Feeling cooped up?

1/ Here's what it’s like to live on a U.S. Navy submarine: Image
2/ Take away sunshine, plants and animals, news and sports, proximity to loved ones, fresh food, and the occasional drink of alcohol.

Replace those things with enclosed spaces, vertical ladders, 130 people, three showers, and a disconnected cell phone.
3/ The sub leaves port with 3,000 rolls of toilet paper. Hours later the hatches shut and the boat submerges hundreds of feet underwater.

Every day for the next six months, the crew will consume ten pounds of coffee, sixty liters of Crystal Light, and 70 pounds of flour.
4/ In your new environment, lack of space is not an issue; the issue is other people. For the next six months, you’re never more than five feet away from another human being.
5/ You’re about to learn the Law of Conservation of Happiness. Once the hatches are shut, "Happiness is neither created nor destroyed, it is only stolen from others."
6/ You make your own oxygen, desalinate your own water, break apart your own atoms, brush your teeth without water, squeegee your shower after every use, and do laundry in machines that don’t rotate.
7/ Your brain adapts and your world becomes the submarine. Contrary to popular belief, no one misses the sun, no one gets claustrophobic, and no one gets sick after the first week underwater. You’re in one of the most antiseptic and closed environments in the world.
8/ The first time you go underwater, the most unsettling feeling isn’t that you can’t get out.

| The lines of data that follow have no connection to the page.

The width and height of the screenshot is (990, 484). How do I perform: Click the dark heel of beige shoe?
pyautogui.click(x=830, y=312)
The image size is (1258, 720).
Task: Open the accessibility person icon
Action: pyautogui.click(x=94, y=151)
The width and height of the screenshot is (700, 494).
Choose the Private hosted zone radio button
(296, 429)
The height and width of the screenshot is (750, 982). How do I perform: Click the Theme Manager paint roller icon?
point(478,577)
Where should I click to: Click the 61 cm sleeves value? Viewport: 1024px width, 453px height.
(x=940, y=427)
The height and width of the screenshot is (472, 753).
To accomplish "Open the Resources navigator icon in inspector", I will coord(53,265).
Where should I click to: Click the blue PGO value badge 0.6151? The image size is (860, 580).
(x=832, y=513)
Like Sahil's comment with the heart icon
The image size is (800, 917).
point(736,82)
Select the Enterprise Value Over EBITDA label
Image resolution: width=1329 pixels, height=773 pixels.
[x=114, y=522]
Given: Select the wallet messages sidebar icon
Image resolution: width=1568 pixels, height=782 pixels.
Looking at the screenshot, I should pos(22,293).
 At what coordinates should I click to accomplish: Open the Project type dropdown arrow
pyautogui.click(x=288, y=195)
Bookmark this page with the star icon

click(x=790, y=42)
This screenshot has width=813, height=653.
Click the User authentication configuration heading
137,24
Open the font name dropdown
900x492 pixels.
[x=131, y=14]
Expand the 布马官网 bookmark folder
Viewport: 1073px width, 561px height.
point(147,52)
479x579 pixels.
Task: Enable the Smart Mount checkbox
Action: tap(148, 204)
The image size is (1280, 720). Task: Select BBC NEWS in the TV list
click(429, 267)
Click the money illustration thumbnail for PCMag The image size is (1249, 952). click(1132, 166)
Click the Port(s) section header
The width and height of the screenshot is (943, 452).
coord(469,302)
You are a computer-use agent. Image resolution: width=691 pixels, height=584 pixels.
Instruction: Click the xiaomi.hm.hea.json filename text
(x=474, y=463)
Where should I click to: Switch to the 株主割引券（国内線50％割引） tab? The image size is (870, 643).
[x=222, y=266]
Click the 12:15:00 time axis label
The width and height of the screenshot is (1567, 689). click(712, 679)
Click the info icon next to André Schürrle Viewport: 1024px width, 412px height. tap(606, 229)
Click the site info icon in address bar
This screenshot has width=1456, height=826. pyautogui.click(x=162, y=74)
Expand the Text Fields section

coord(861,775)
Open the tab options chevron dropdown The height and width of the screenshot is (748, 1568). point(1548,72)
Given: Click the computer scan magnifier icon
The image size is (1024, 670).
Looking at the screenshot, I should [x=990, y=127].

The most unsettling feeling is standing alone inside a compartment, knowing it could flood, and not knowing how to save everyone else.
9/ In seven days, you transit submerged across the Atlantic, stay submerged through the Strait of Gibraltar and the Med, and surface at the entrance to the Suez Canal.
10/ At all times, you’re within feet of a portable, pressurized nuclear reactor. You live in a machine prone to flooding, burning, colliding, and crushing at great depths. You wear a thermoluminescent dosimeter to measure your exposure to ionizing radiation.
11/ Soon you learn the 50-50-90 rule: If there's a 50-50 chance of getting it right, you'll get it wrong 90 percent of the time.
12/ Instead of sleeping six hours once every 24 hours, you sleep four hours once every 18 hours. If you stand watch from midnight until six in the morning, you work off-watch from six until noon, then you’re back on watch from six in the evening until midnight.
13/ This cycle is continuous to the point of insanity until you pull back into port.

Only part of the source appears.